Friday, September 7, 2012

Oilv* (for Oliv*)

I love olive oil, you love olive oil, who doesn't love olive oil? Especially since we've been told for years that it's one of the healthiest fats to cook with, plus it comes in such pretty glass bottles and decorative containers. But it appears that love, like power, can corrupt, and there's a lot of corruption going on right now in the olive oil business. Actually, it's not just now; according to a 2007 article in The New Yorker by Tom Mueller: "Olive-oil fraud was already common in antiquity." But as consumption of the oil has increased ("thirty-five per cent in southern Europe, its traditional market, and more than a hundred per cent in North America" over the past decade), adulteration, marketing scandals, and other forms of false advertising have risen as well.

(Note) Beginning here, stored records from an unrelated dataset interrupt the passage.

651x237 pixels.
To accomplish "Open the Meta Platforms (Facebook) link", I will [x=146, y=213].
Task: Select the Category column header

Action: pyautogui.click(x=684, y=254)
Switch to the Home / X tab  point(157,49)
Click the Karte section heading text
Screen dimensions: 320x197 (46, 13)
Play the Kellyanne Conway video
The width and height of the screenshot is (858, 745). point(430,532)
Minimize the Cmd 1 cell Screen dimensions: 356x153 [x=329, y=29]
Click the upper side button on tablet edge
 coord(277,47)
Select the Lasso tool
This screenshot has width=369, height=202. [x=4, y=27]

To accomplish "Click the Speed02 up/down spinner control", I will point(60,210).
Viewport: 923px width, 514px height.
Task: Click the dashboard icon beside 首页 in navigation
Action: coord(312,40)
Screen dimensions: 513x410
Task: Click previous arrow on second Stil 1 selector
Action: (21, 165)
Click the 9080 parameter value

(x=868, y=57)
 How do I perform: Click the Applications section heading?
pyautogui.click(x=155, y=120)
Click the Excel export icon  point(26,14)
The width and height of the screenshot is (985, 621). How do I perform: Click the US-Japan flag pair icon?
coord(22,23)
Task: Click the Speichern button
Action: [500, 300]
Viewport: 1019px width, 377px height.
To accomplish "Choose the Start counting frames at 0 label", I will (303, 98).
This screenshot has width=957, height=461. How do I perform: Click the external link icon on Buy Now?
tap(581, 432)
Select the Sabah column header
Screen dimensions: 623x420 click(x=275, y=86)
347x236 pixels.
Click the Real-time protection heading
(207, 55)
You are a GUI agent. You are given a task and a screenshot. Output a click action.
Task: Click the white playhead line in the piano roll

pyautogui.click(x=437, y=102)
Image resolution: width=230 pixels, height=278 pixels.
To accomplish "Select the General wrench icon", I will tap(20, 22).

The website Truth in Olive Oil contains some helpful information to guide the consumer, but in general you should look for a deep green oil, bottled in dark glass, certified organic, and of course "extra-virgin" (although this term is often applied to a less than virginal product). Your best bet for where to place your money would seem to be, if counter-intuitively, California. One of my favorite insights from Mueller is that real olive oil is "fruit juice." Not-so-real olive oil is an inferior mix of improperly prepared olives mixed with other types of oil. OhioLINK reveals six impurities with regard to today's typo; there were 63 found in WorldCat.

(Italian olive oil, from the city of Manerba del Garda, northern Italy, July 2007, from Wikimedia Commons.)